* Task prompt
Start with the line that holds "Image resolution: width=1165". Please copy it and each remaining line below exactly, leaving pictures out.

* Material for the task
__________________________________________________
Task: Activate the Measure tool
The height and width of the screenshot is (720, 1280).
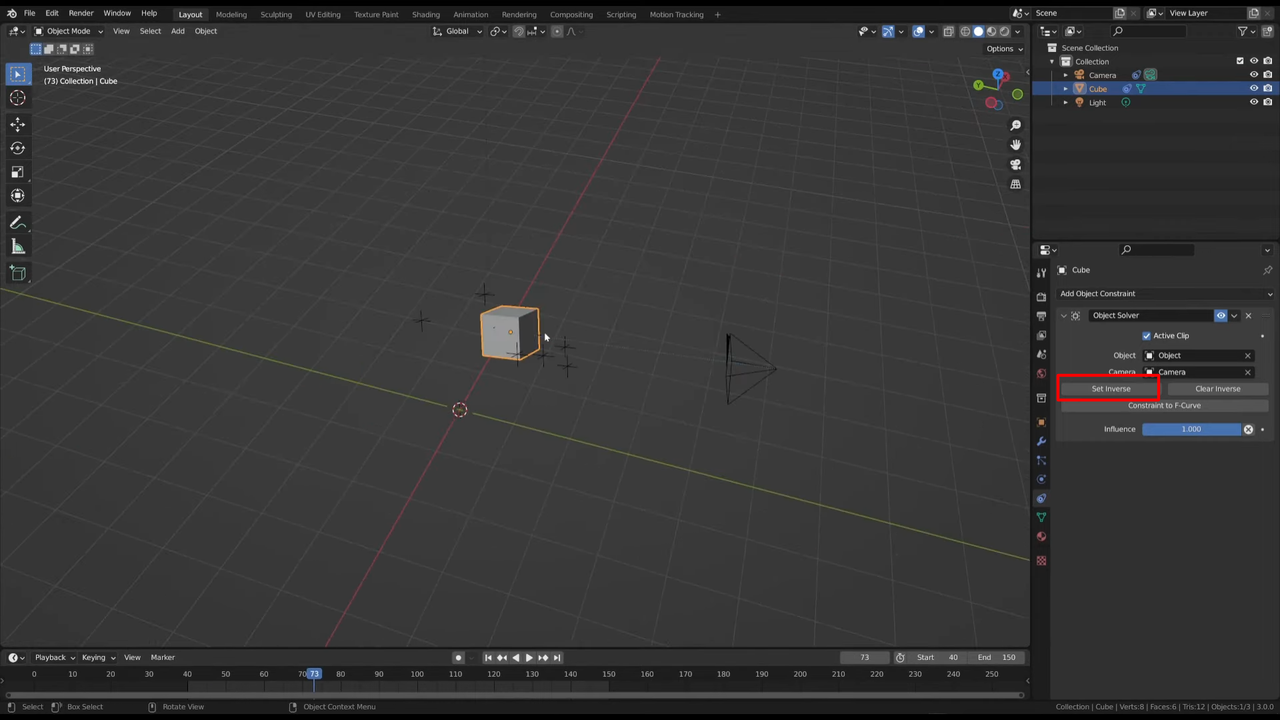Action: 17,247
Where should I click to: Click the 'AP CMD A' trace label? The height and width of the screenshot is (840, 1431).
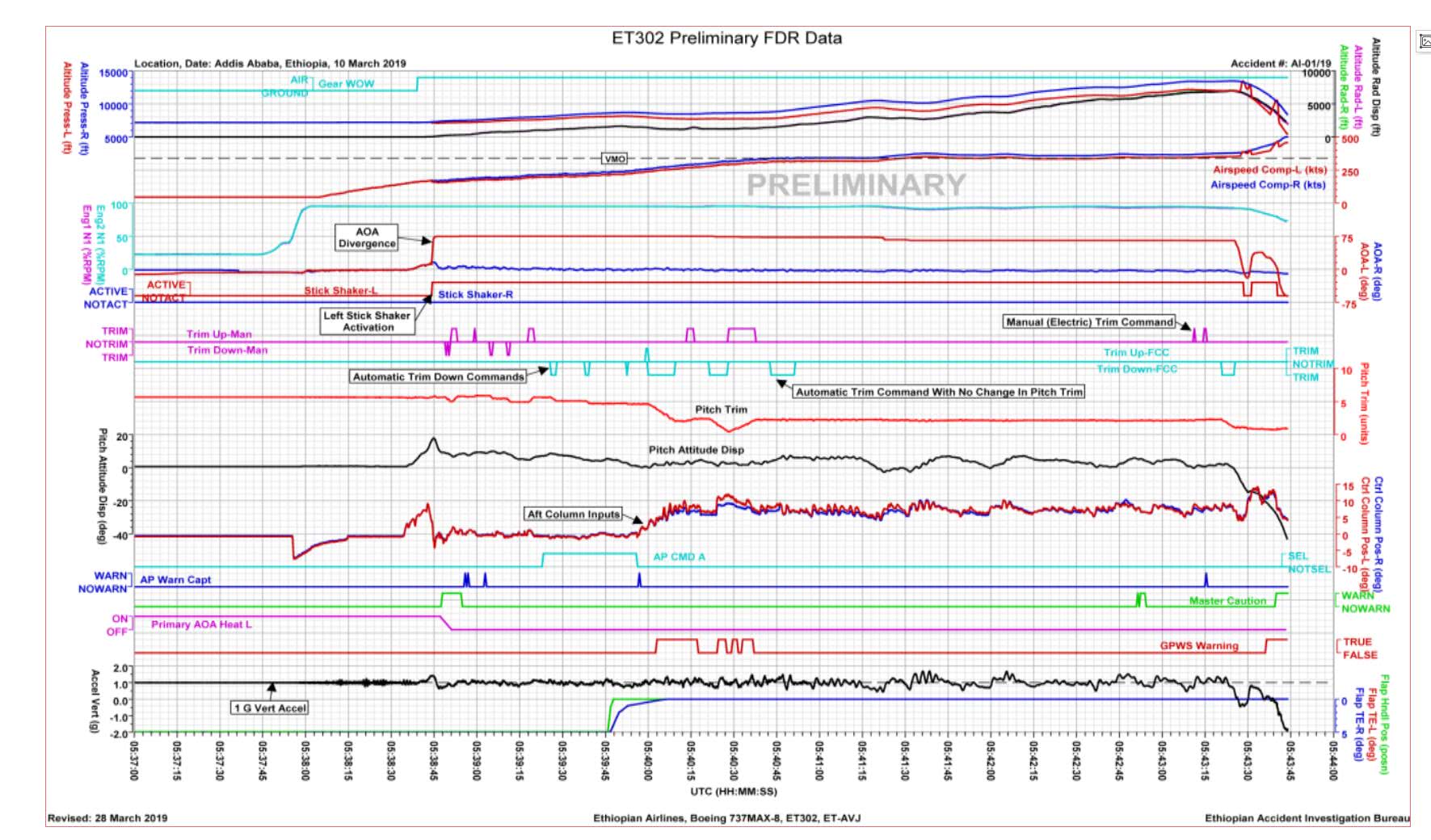[679, 556]
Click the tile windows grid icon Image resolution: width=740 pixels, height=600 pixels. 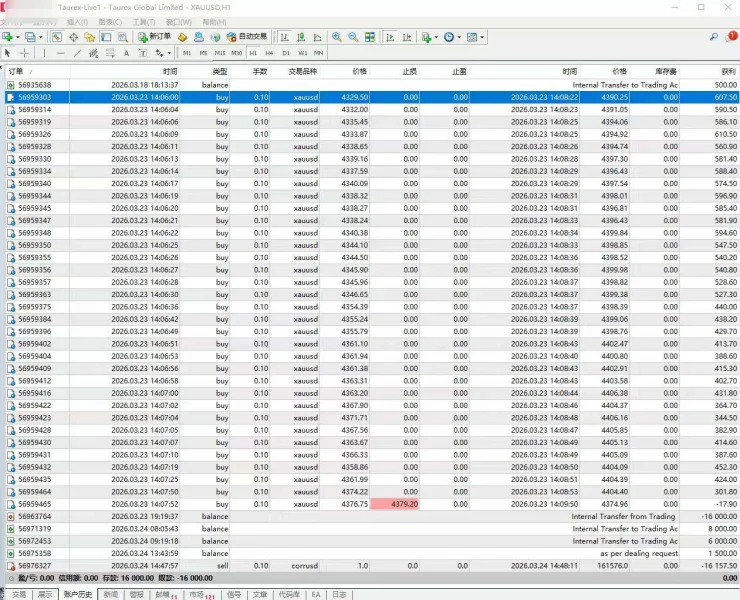(370, 37)
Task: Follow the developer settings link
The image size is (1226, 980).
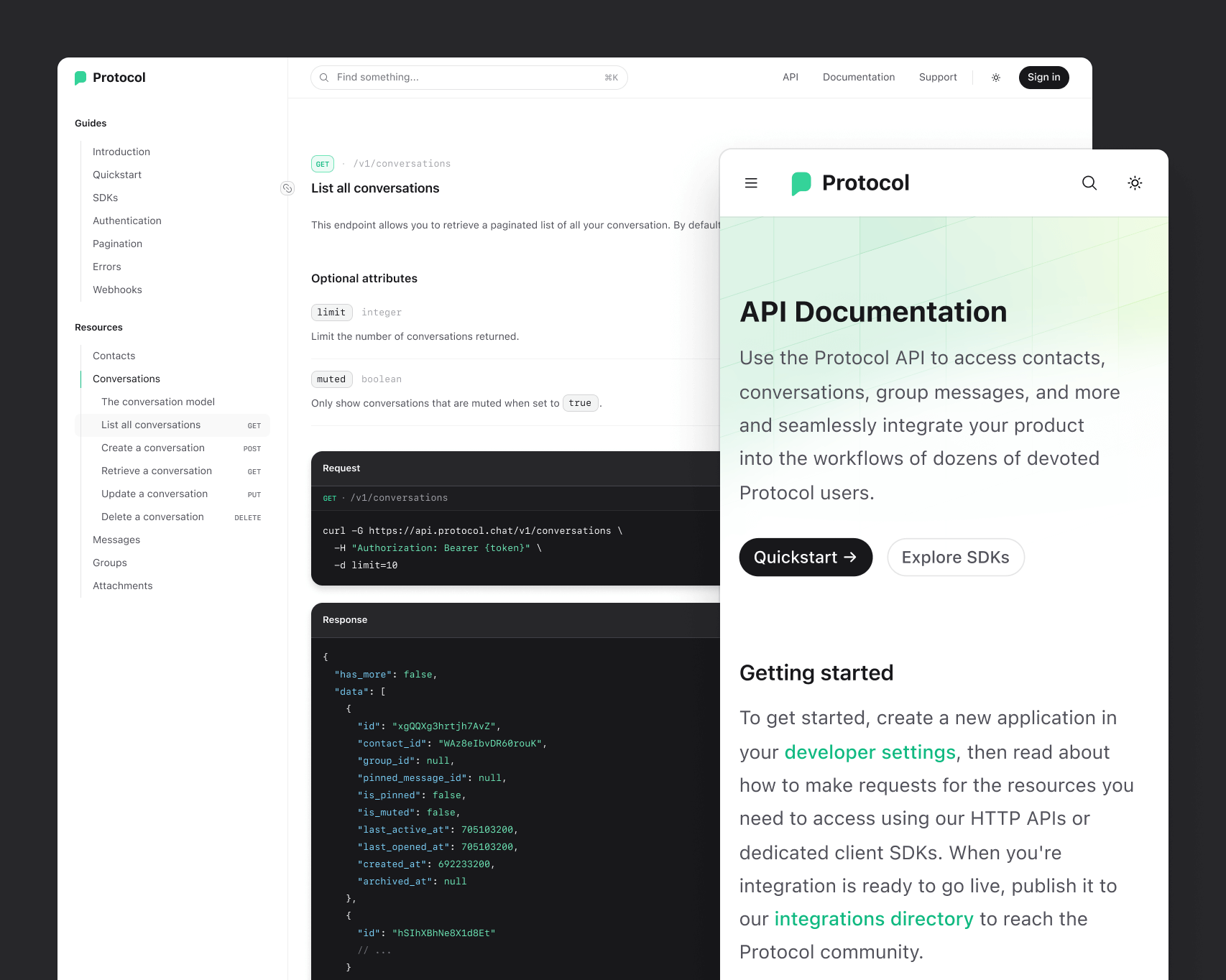Action: 870,752
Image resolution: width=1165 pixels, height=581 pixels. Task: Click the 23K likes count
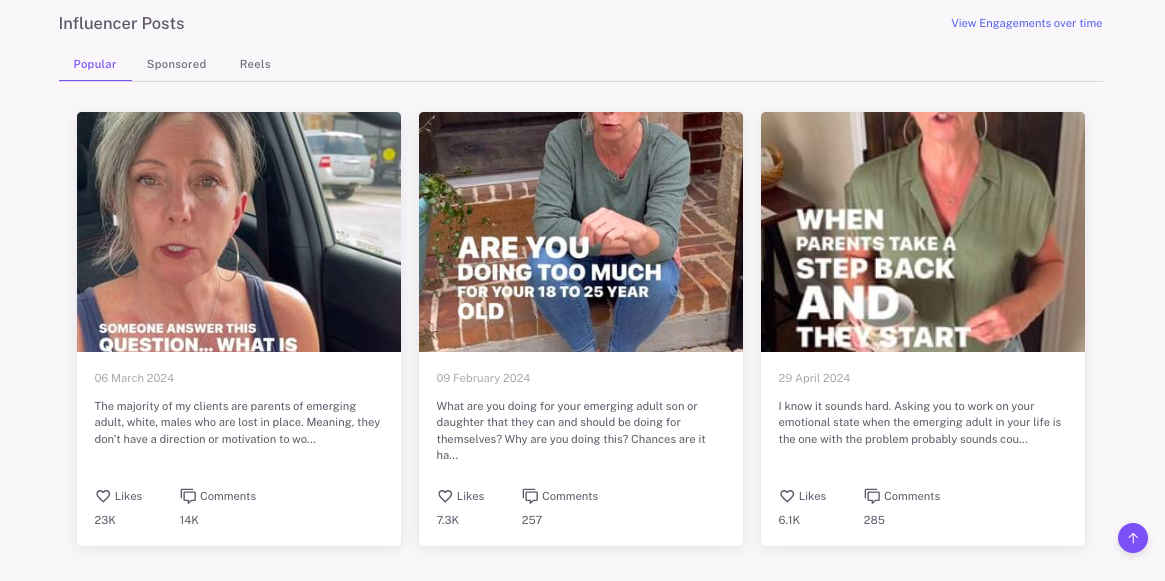(105, 519)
__________________________________________________
* Problem solution
Image resolution: width=1165 pixels, height=581 pixels. Task: Click the 23K likes count
(105, 519)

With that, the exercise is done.